Walgreens Boots Alliance Inc (WBA)
Debt-to-equity ratio
Aug 31, 2023 | Aug 31, 2022 | Aug 31, 2021 | Aug 31, 2020 | Aug 31, 2019 | ||
---|---|---|---|---|---|---|
Long-term debt | US$ in thousands | 8,145,000 | 10,615,000 | 7,675,000 | 12,203,000 | 11,098,000 |
Total stockholders’ equity | US$ in thousands | 20,020,000 | 25,275,000 | 23,419,000 | 20,637,000 | 23,512,000 |
Debt-to-equity ratio | 0.41 | 0.42 | 0.33 | 0.59 | 0.47 |
August 31, 2023 calculation
Debt-to-equity ratio = Long-term debt ÷ Total stockholders’ equity
= $8,145,000K ÷ $20,020,000K
= 0.41
The debt-to-equity ratio is a key financial metric that indicates the proportion of a company's financing that comes from creditors compared to shareholders. It provides insight into the company's leverage and financial risk. Analyzing Walgreens Boots Alliance Inc's debt-to-equity ratio over the past five years reveals valuable information.

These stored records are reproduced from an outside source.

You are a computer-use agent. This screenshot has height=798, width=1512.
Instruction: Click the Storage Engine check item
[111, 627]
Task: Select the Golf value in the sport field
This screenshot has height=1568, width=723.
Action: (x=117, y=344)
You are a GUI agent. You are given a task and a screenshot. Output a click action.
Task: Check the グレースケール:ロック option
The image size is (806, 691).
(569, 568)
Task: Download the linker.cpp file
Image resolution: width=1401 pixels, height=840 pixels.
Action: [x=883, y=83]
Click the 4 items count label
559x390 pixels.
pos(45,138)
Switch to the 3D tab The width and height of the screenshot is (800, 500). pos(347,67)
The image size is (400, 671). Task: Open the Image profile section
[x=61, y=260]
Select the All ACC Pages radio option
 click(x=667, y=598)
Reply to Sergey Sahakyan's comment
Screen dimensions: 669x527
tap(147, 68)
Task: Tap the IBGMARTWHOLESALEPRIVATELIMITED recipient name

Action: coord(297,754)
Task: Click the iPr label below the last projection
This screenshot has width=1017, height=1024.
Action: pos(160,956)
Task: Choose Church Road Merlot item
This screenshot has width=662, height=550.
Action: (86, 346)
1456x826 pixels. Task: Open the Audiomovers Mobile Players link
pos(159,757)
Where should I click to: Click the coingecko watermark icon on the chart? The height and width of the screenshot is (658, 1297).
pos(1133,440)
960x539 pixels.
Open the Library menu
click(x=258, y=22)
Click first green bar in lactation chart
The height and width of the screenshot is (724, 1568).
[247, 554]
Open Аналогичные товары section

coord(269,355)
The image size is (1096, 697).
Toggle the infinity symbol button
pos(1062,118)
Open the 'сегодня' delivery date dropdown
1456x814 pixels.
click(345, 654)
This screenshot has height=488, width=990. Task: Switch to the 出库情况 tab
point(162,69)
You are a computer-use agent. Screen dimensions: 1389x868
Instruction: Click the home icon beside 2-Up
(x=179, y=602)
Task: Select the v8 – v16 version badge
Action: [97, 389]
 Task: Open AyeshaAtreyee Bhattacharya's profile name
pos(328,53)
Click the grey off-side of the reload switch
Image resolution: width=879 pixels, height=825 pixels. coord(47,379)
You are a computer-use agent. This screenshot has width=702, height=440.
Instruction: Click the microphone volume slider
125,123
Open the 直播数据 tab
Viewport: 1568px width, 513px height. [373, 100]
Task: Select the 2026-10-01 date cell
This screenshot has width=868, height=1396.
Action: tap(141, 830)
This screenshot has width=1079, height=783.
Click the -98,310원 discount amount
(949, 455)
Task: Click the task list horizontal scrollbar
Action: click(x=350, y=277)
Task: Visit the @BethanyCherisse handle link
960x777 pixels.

In 2023, the company's debt-to-equity ratio stands at 0.45, indicating that for every dollar of equity, the company has 45 cents of debt. This ratio has slightly decreased from the previous year, when it was 0.46. The decrease in the ratio suggests a relatively lower reliance on debt financing compared to equity, which can be perceived as a positive sign.
Looking back to 2021, the debt-to-equity ratio was 0.38, which was notably lower than the current ratio. This suggests that the company has increased its reliance on debt in the most recent year.
In 2020, the debt-to-equity ratio spiked to 0.76, signifying a considerable increase in debt relative to equity compared to the preceding years. This could be a cause for concern as a high ratio indicates a higher financial risk and potential inability to meet debt obligations.
In 2019, the ratio was 0.72, which is comparable to the 2020 figure, indicating a consistent level of leverage over these two years.
Overall, the fluctuation in Walgreens Boots Alliance Inc's debt-to-equity ratio over the past five years suggests varying levels of reliance on debt financing. It’s important to note that a lower ratio indicates a healthier financial structure, while a higher ratio raises concerns about financial risk and liquidity. It's critical for stakeholders to closely monitor the company's debt management strategies to ensure sustainable growth and financial stability.